• What is required:
Here the job is to repeat the listing exactly, but not the pictures in it.

━━━━━━━━━━━━━━━━

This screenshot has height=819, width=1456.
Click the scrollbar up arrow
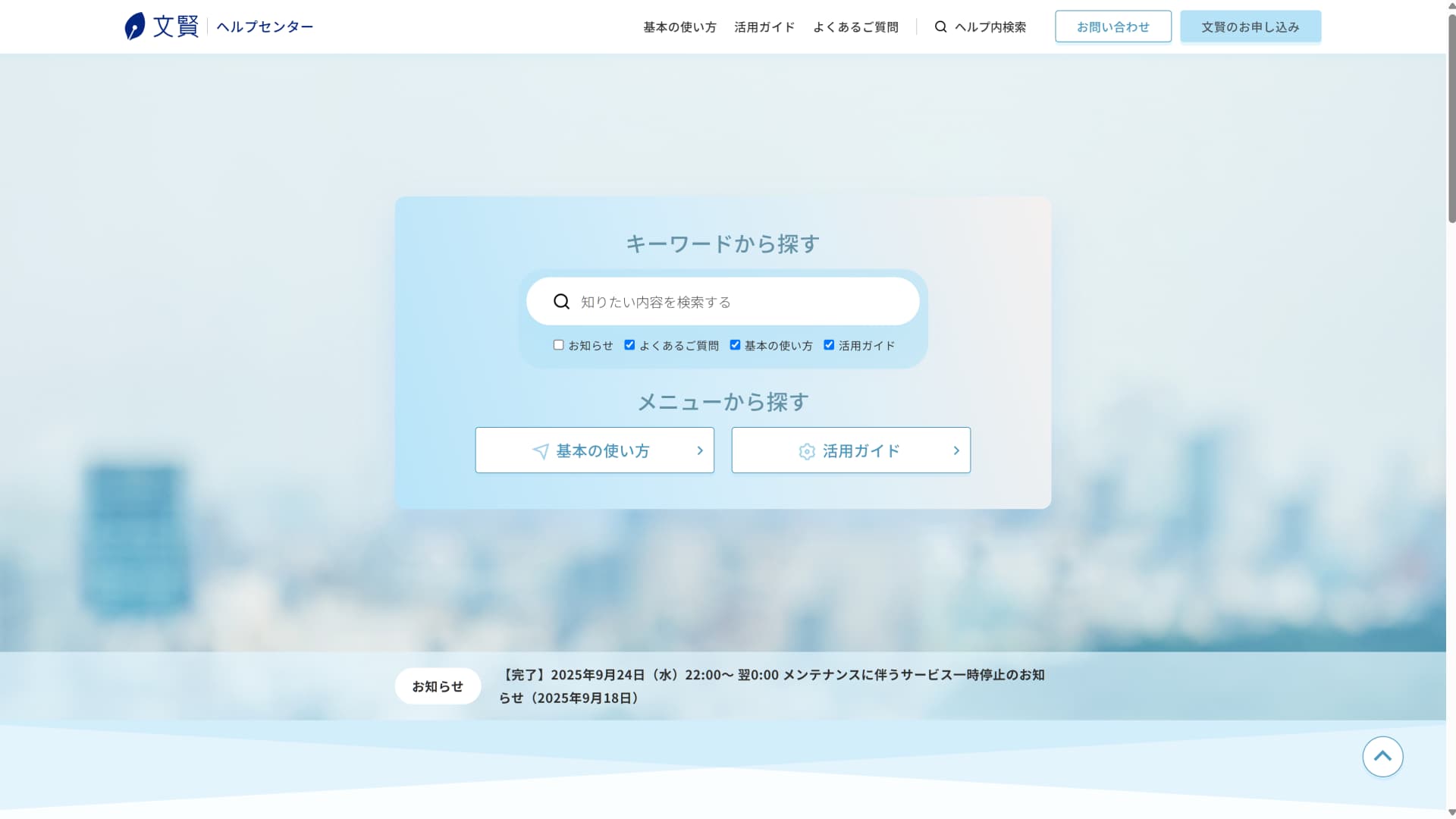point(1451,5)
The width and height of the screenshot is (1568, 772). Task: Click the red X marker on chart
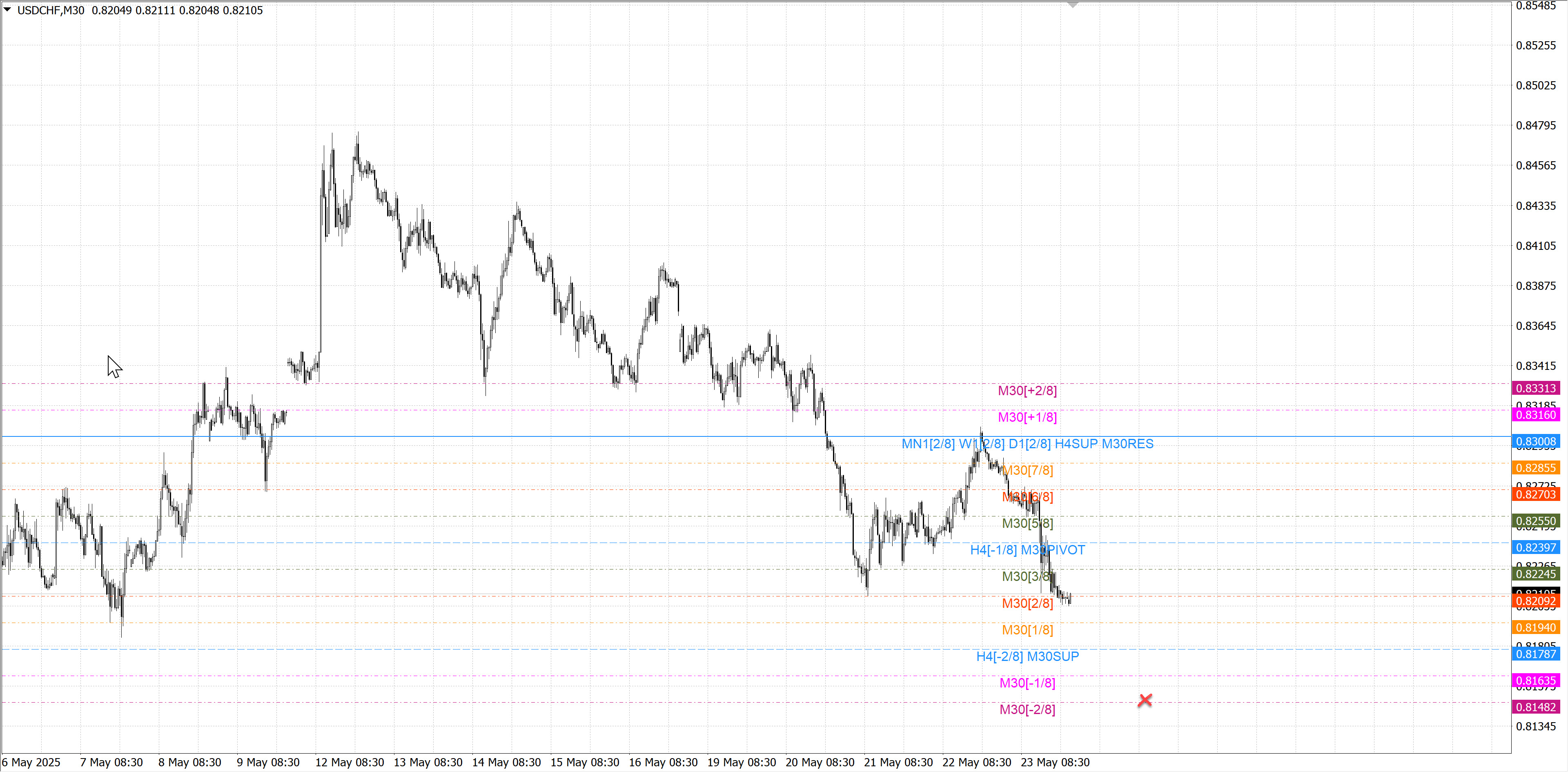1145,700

━━━━━━━━━━━━━━━━

• Solution for this exercise:
This screenshot has height=819, width=1456.
Click the scrollbar up arrow
point(1451,5)
The width and height of the screenshot is (1568, 772). Task: Click the red X marker on chart
1145,700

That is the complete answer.